# Whealer dealers revisited



## Guest (Dec 5, 2010)

always wondered what happened to these cars that they sold .....if in fact they atually sold them,anyway green 911 targa bought by brandon now lives in knockhill race track scottland.


----------



## Dubs (Dec 24, 2009)

me too


----------



## maxtherotti (Mar 2, 2009)

the range rover p38 they did recently was for sale online not too far back:thumb:


----------



## bigmc (Mar 22, 2010)

The merc cosworth went on ebay soon after the show. Would hate to get landed with one of the cars to bo fair.


----------



## dale205mills (Oct 26, 2006)

I no the man ho ended up with the white 205 gti and of the top of my head it got broke up for parts or used as a track car.


----------



## james_death (Aug 9, 2010)

bigmc said:


> The merc cosworth went on ebay soon after the show. Would hate to get landed with one of the cars to bo fair.
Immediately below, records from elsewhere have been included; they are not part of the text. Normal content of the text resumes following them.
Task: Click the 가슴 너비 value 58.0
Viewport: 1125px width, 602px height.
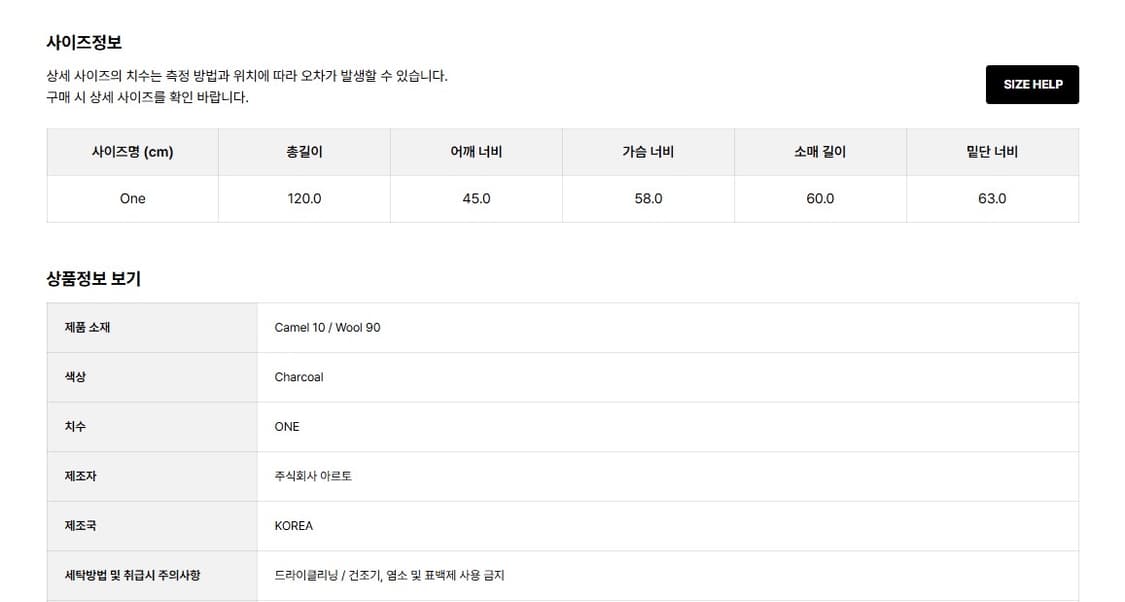Action: 648,198
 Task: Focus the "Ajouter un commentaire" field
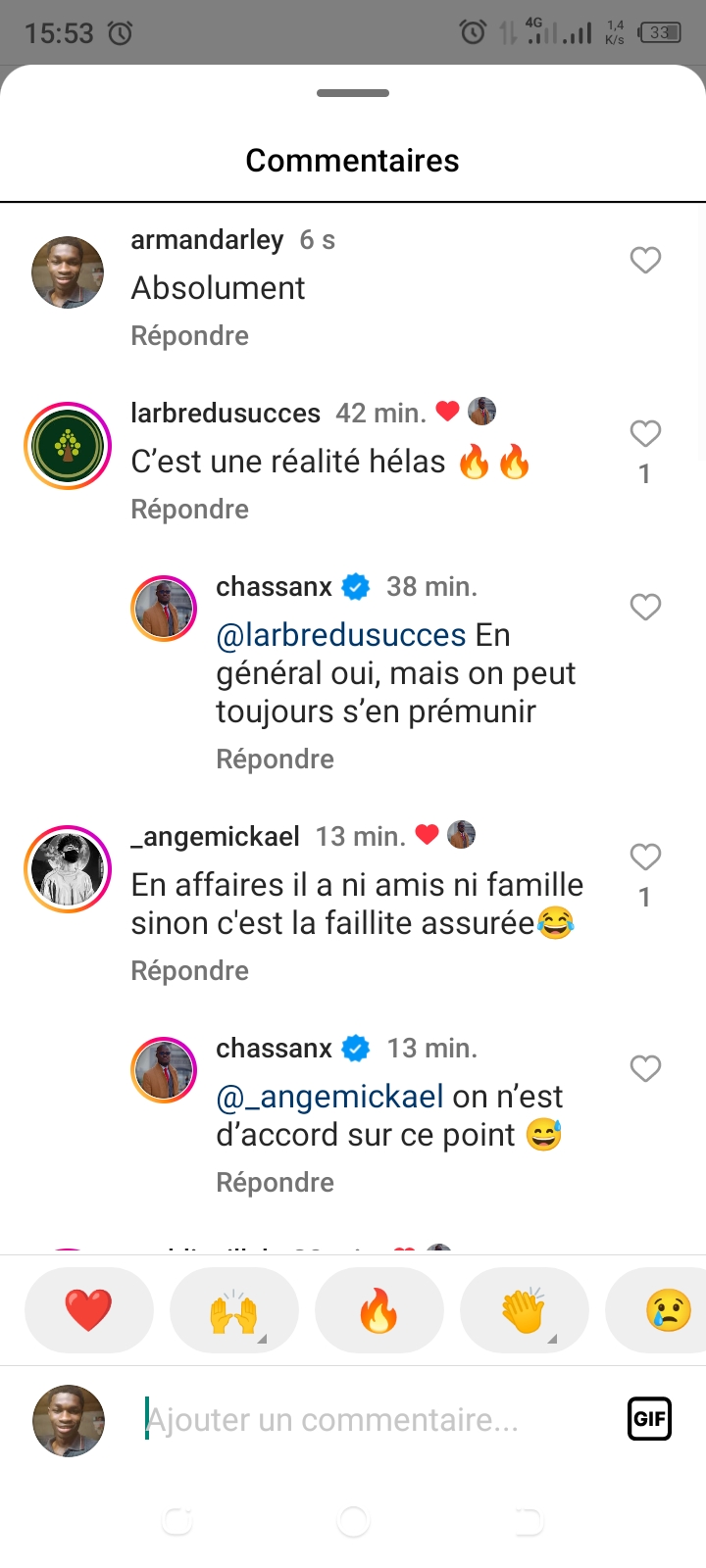click(373, 1419)
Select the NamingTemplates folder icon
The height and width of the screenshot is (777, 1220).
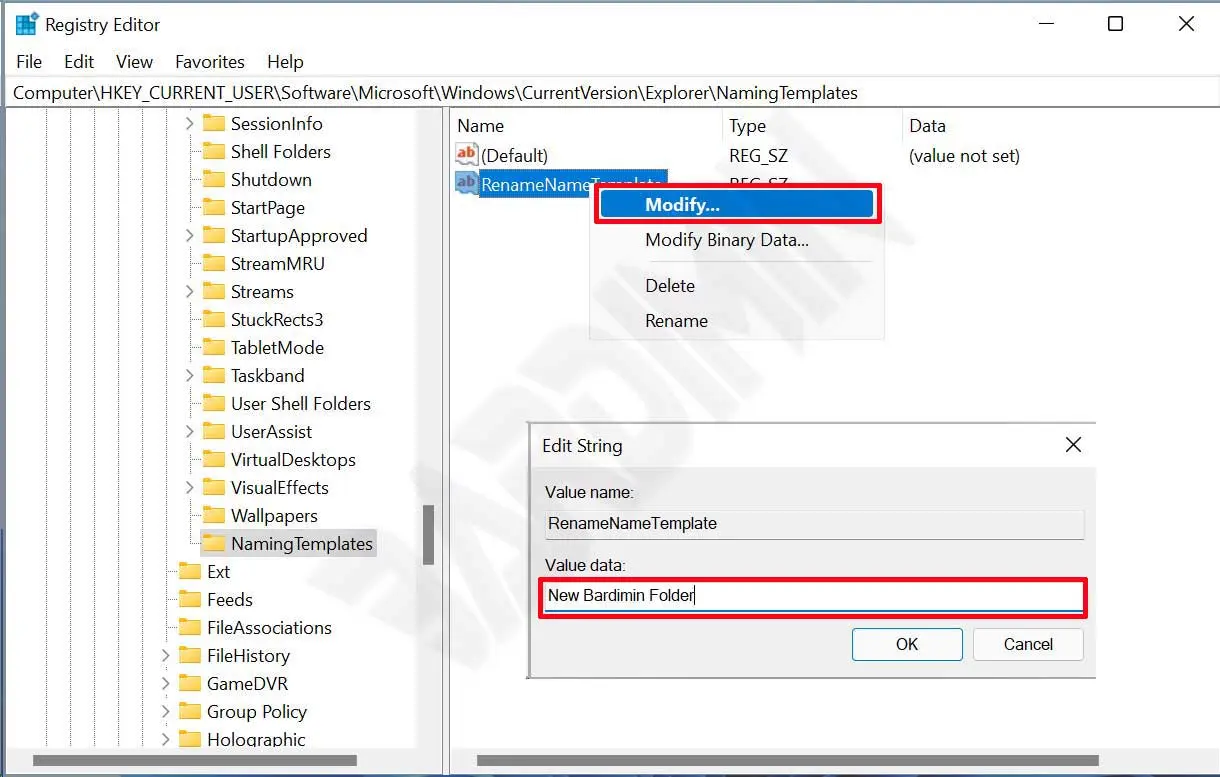pyautogui.click(x=214, y=543)
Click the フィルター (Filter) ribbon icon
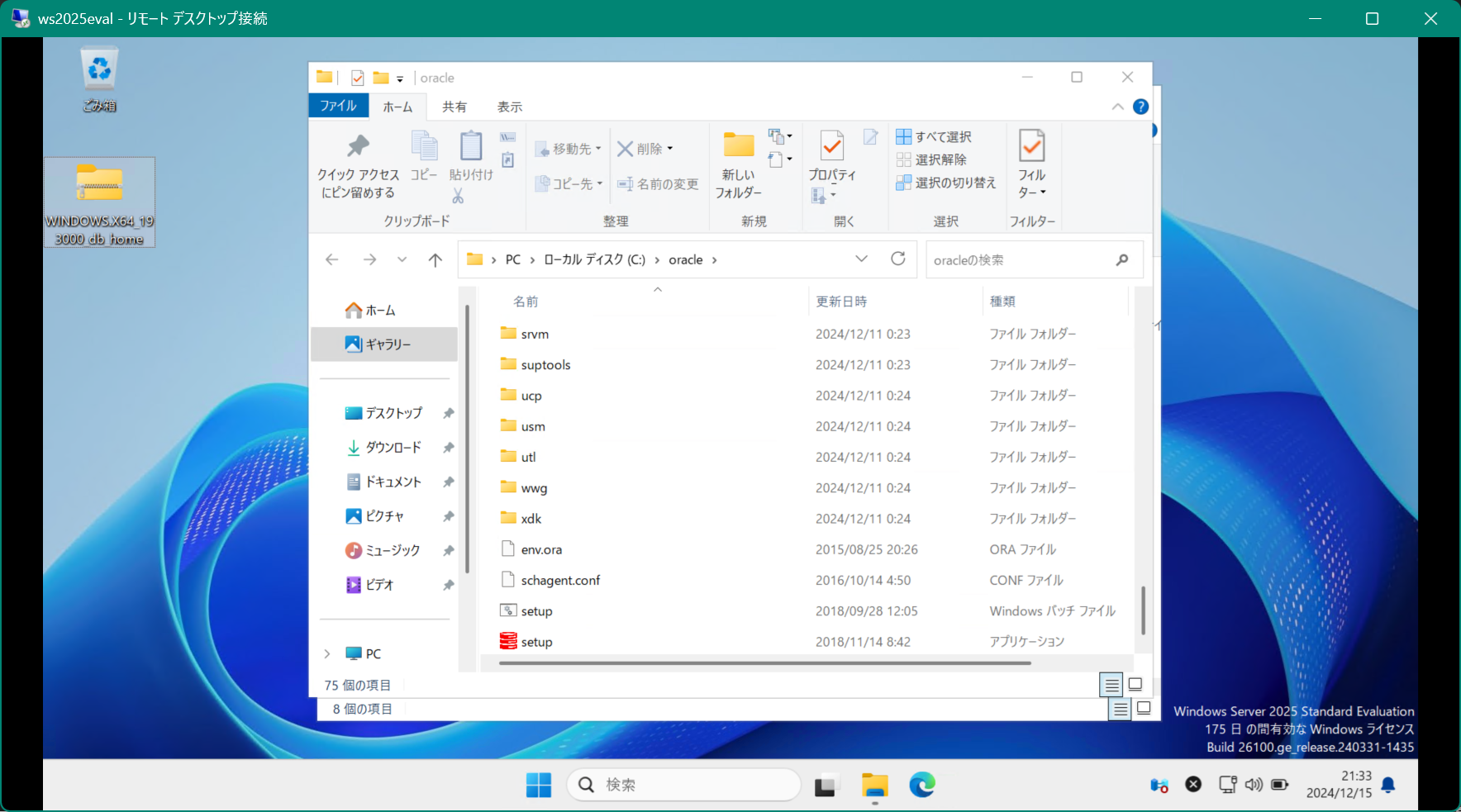Viewport: 1461px width, 812px height. 1032,161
I would love to own one they had sorted


----------



## CJR (Nov 4, 2010)

Anyone see the episode last night? Gorgeous red 635 CSI, used for bmw shows, looked superb still.


----------



## alexandjen (Feb 24, 2008)

CJR said:


> Anyone see the episode last night? Gorgeous red 635 CSI, used for bmw shows, looked superb still.


Yep I watched that, was a lovely example, especially after the leather went in and the alloys were changed :thumb:


----------



## PaulGTI (Oct 21, 2006)

bigmc said:


> Would hate to get landed with one of the cars to bo fair.


Ed seems to do a decent job of the mechanicals, even if the presentation is sometimes lacking. I would have no problem buying a car from Ed.

BUT, If faced with Brewer I would do a runner.


----------



## centenary (Sep 5, 2010)

Love watching wheelie dealies. I still think the whole thing is a set up. 

I mean a 6 speed bmw gearbox for 500 quid? And the green porsche that needed a new gearbox, the reconditioning guy said was normal 2 grand and didnt bat an eyelid when he agreed to uprate it and do it for 1500.

Im not surprised none of the original owners shown no longer own the cars. Hope they show what happened to the chocolate 928(?)

Think its a bit much though showing virtually the whole restoration over the hour then doing the update for the last 8 minutes or so.

Beep, beep :driver:


----------



## jgy6000 (May 15, 2007)

Is it just a coincident that whoever bought the car in the show now no longer owns any of the cars? Or is that because the buyer wasn't really a buyer but someone they roped in for the show  

I still love watching it tho, even though it is staged it is what it is!


----------